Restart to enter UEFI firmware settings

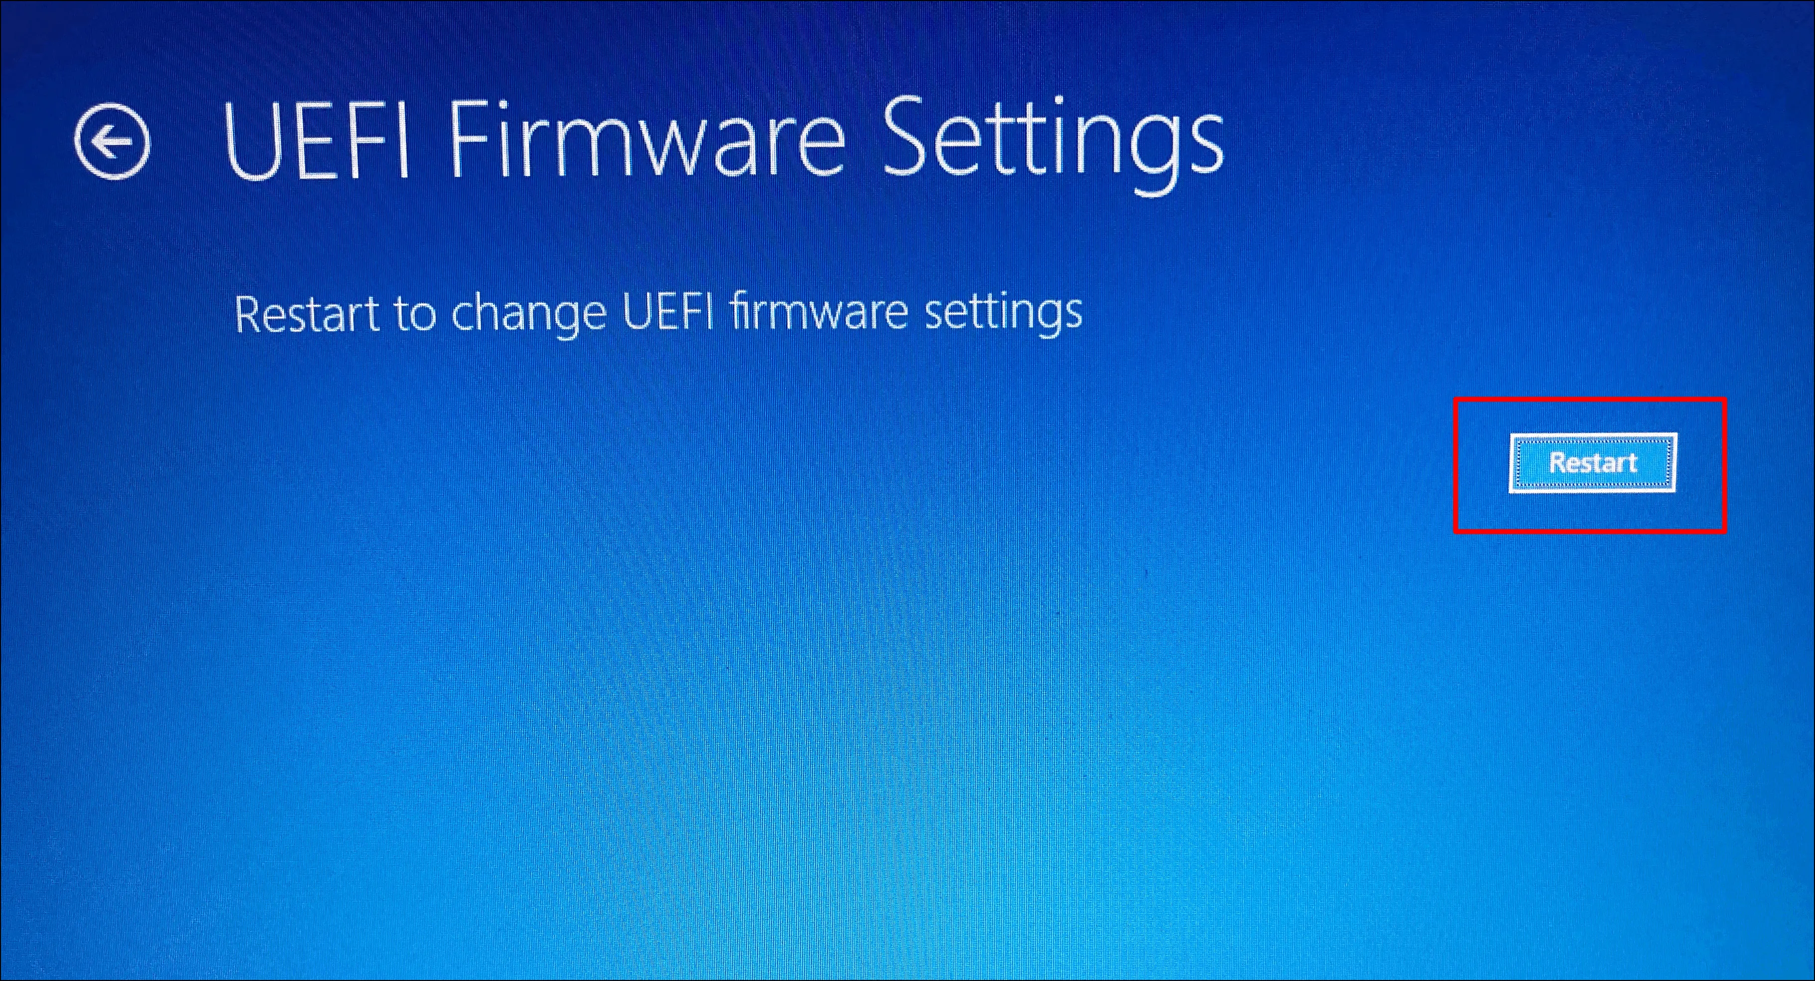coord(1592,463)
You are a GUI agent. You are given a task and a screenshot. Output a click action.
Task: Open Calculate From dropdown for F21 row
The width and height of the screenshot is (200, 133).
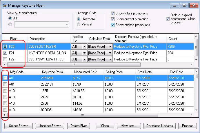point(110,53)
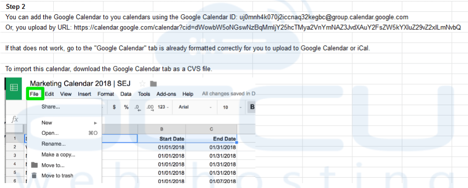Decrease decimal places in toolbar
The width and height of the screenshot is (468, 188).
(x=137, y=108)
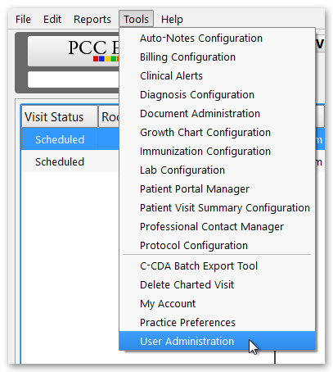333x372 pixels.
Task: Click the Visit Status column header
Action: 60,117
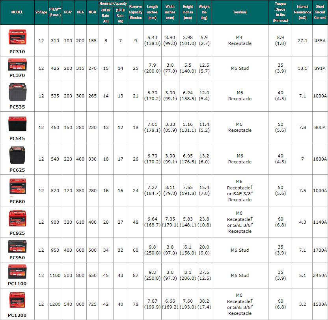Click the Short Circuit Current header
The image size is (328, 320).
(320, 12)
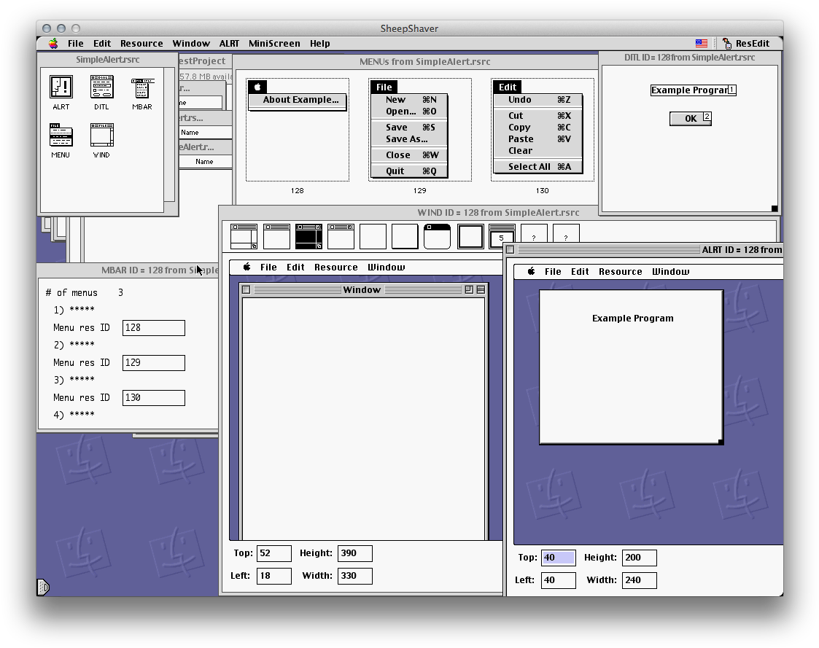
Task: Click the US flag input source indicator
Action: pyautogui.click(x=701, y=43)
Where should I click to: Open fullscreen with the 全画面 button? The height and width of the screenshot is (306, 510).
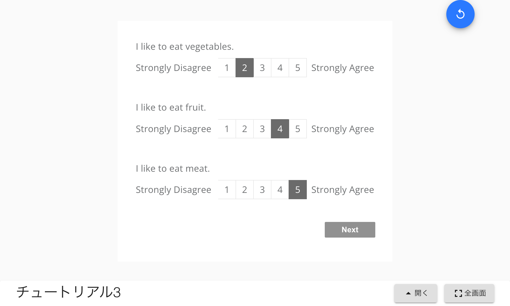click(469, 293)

- _WHAT THE EXERCISE ASKS_: Write down all the entries exactly, but not the pictures they hold.

- _WRITTEN SOLUTION_:
Restart to enter UEFI firmware settings

coord(1592,463)
You are a GUI agent. You are given a task and a screenshot. Output a click action.
Task: Open Calculate From dropdown for F21 row
The width and height of the screenshot is (200, 133).
point(110,53)
Decrease decimal places in toolbar
The width and height of the screenshot is (468, 188).
(x=137, y=108)
333x372 pixels.
Task: Click the Visit Status column header
Action: 60,117
Click the Short Circuit Current header
The image size is (328, 320).
(320, 12)
Task: Click the US flag input source indicator
Action: pyautogui.click(x=701, y=43)
Where should I click to: Open fullscreen with the 全画面 button? The height and width of the screenshot is (306, 510).
click(469, 293)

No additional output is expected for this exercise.